Como estamos vindo de quase duas décadas em que as ideias da esquerda se mostraram muito em evidência, a juventude atual busca rejeitar o que ela encontrou ao deixar de ser criança, ou seja, as ideias dessa corrente política. E qual é a síntese que se pode fazer desses pensamentos agora rejeitados pela juventude? No campo do comportamento humano, a esquerda sempre pregou mais liberdade, mais diversidade e menos controle social. No campo econômico, ao contrário, sempre buscou um controle estatal forte. É isso o que os jovens encontraram e é isso o que boa parte deles rejeita. O problema, na linha do que eu disse, é que temos uma geração intelectualmente despreparada, pois as suas leituras se concentram basicamente nas postagens de redes sociais, e ainda com pouca energia para mudar o mundo. Qual é a solução que encontram?

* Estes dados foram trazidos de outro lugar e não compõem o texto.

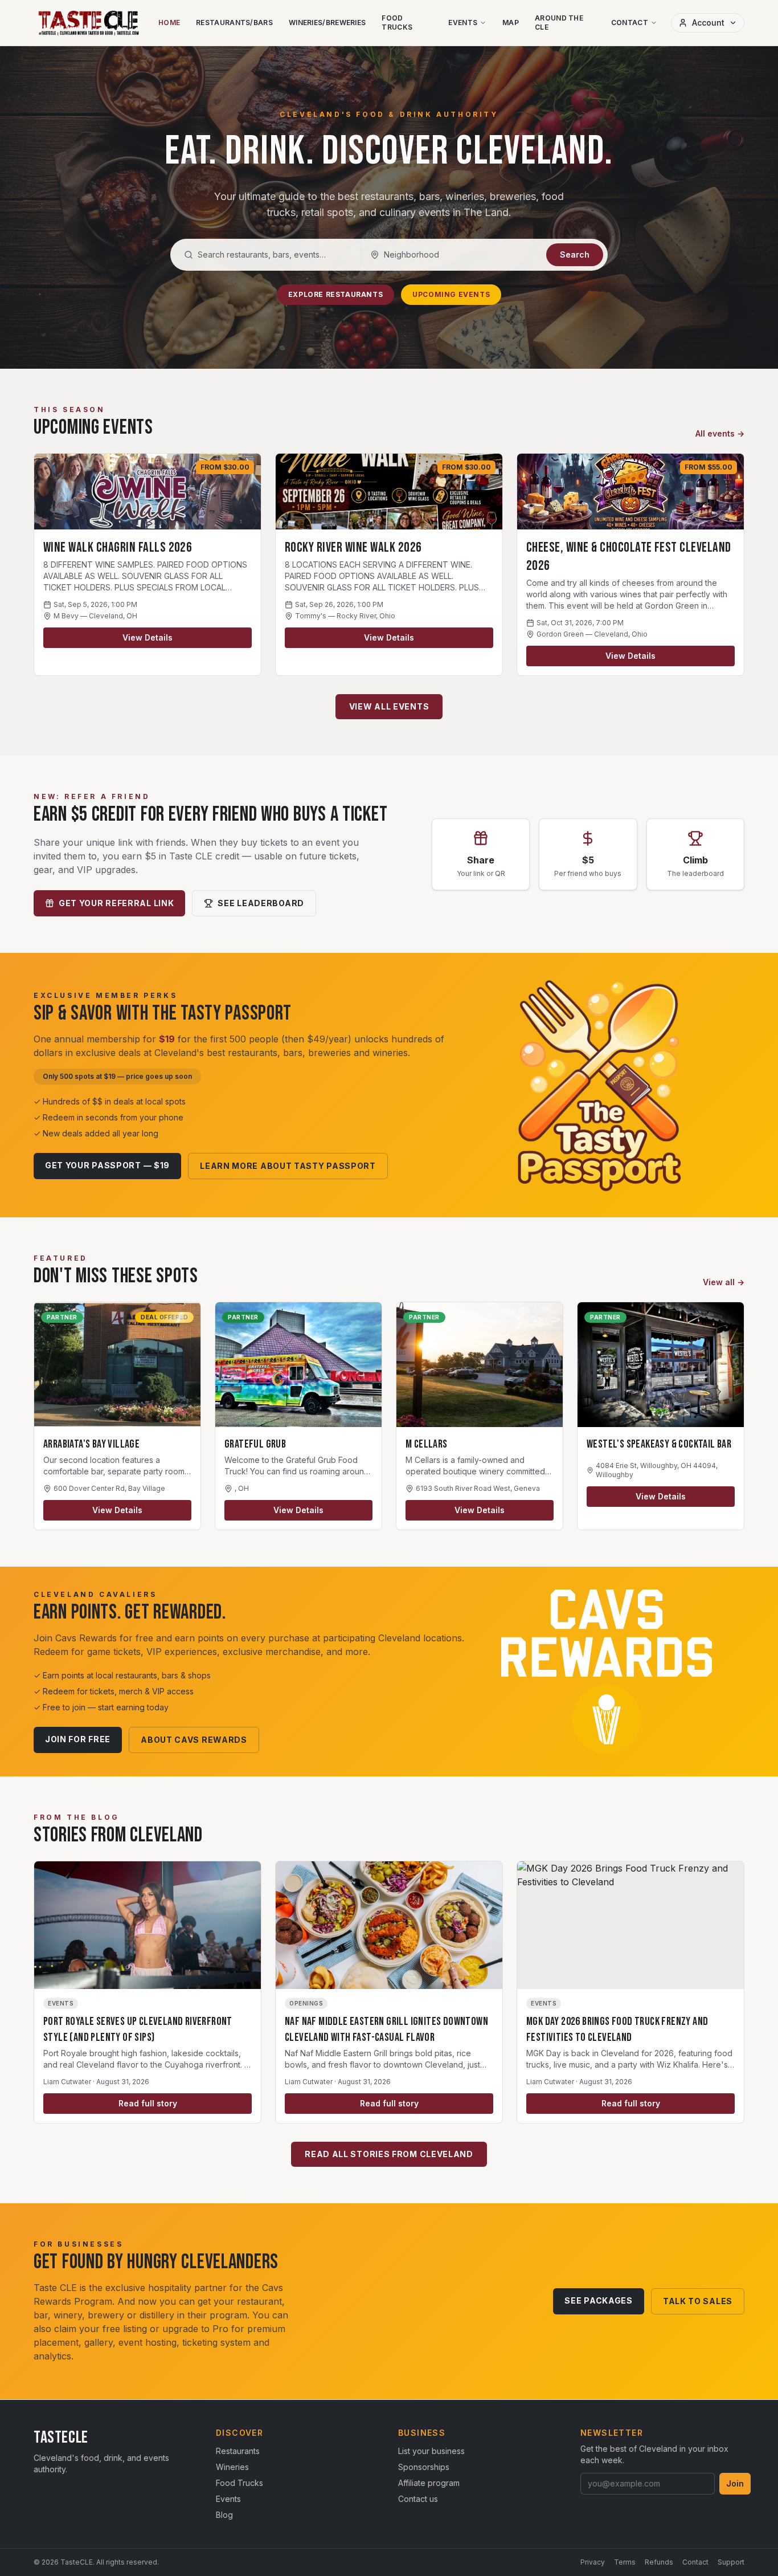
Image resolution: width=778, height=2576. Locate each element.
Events (462, 22)
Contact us (418, 2499)
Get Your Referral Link (116, 903)
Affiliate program (429, 2483)
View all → (723, 1282)
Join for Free (77, 1739)
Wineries (232, 2467)
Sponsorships (423, 2467)
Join (735, 2483)
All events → (719, 433)
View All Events (389, 706)
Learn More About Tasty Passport (288, 1166)
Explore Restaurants (335, 294)
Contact (629, 22)
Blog (224, 2515)
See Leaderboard (261, 903)
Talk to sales (697, 2301)
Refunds (659, 2562)
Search (574, 254)
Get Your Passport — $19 (107, 1165)
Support (731, 2562)
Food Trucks (397, 22)
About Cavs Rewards (194, 1739)
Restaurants (238, 2451)
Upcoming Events (451, 294)
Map (510, 22)
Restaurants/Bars (234, 22)
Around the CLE (559, 22)
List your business (431, 2451)
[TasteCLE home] (89, 23)
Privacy (592, 2562)
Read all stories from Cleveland (389, 2154)
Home (169, 22)
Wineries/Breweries (327, 22)
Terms (625, 2562)
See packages (598, 2300)
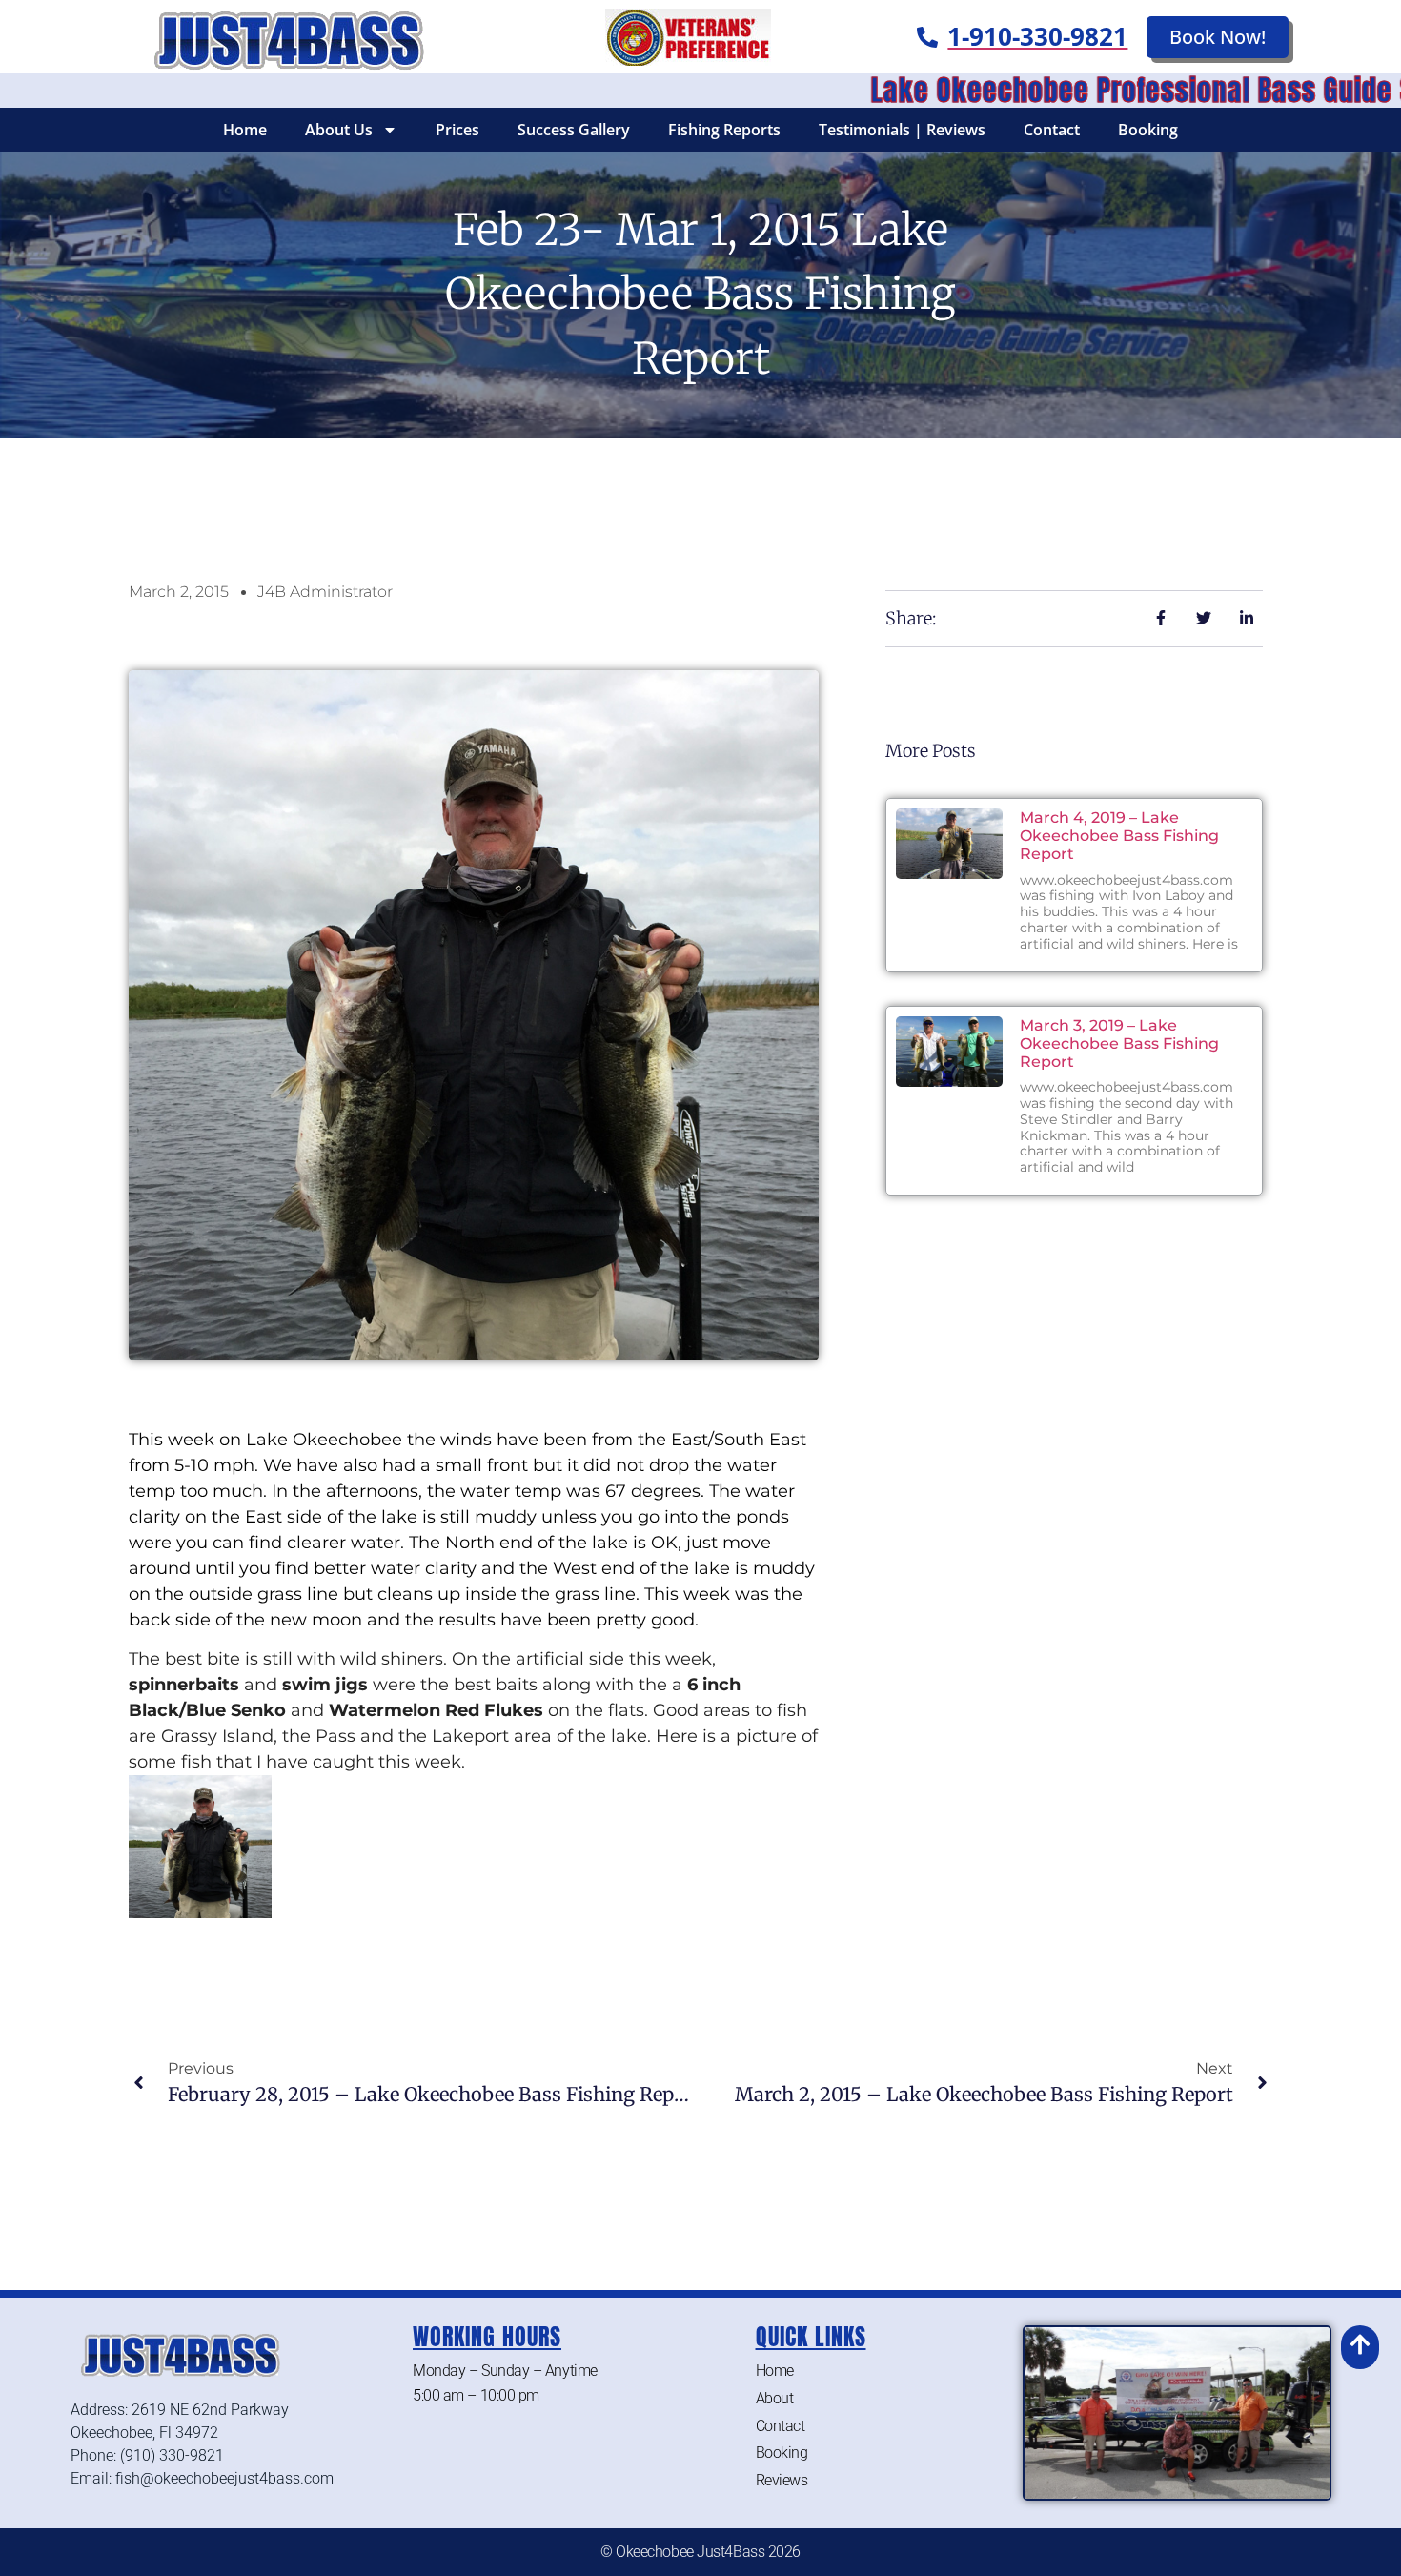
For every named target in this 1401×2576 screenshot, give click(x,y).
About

Aquela dada por líderes religiosos ou ultraconservadores armamentistas.

Ocorre que as soluções ofertadas por esses dois segmentos (religiosos e ultraconservadores) não representam uma solução nova e buscam, basicamente, arregimentar votos entre uma juventude sem bússola. Muitos dos valores defendidos por esses “pensadores” que guiam os jovens de hoje são bastante questionáveis.

Falemos da família, primeiro. Eu acho a família algo absolutamente importante, tanto que sempre coloco a minha em primeiro lugar. Mas, eu enxergo a família, basicamente, como um núcleo formado por laços afetivos marcados por um amor incondicional. Acredito na família tradicional, exatamente como a minha (homem + mulher + filhos). Mas, acredito também nas famílias não convencionais, formadas por avós que criam os netos, mulheres que fazem o papel de pai e mãe, homens que se separam e tomam para si a tarefa de criar os filhos sem uma mulher ao lado e, sim, pessoas do mesmo gênero que, ligadas pelo tal amor incondicional, decidem viver em harmonia dentro de um lar. Já a família defendida pelos “guias morais” da atualidade se resume ao papai + mamãe + filhos, ignorando todo o resto, como se somente houvesse uma forma possível de felicidade. Forma, aliás, que foi marcada em muitos lares por uma felicidade apenas parcial, a do homem chefe da família, enquanto a mulher vivia em estado de submissão absoluta, tentando encontrar cacos de felicidade aqui e ali. Os homens, grandes paladinos da moralidade, enchiam os bordeis e acumulavam amantes sem o menor pudor. Por isso, fico muito desconfiado quando vejo defesas apaixonadas da “família tradicional”.

E as soluções militaristas? Bom, esse é outro assunto espinhoso e marcado por irracionalidades. Eu entendo a desilusão da juventude atual e da turma da minha geração, mas achar que os militares são a solução, sinceramente, é comprar uma ideia fácil que já se mostrou equivocada. Primeiro, é preciso ressaltar que boa parte da geração corrupta de políticos de hoje em dia, que tem entre 55 e 70 anos de idade, aprendeu os ossos do ofício durante o regime militar. É gente que cantava o hino nacional na hora do recreio, que vivia em uma família tradicional e religiosa, mas ainda assim viraram isso aí que a gente está vendo. Já a geração que está enfrentando esses corruptos é formada por gente mais nova, que cresceu junto com a redemocratização. Fora isso, é de se perguntar: qual é a nação desenvolvida no mundo que evoluiu a partir de um governo militar? Qual? Procure e depois me conte.

Por falta de espaço, termino este texto por aqui. Mas, vou voltar ao assunto, pois ele é extremamente importante. Aliás, só vou voltar ao assunto porque vivemos em uma democracia.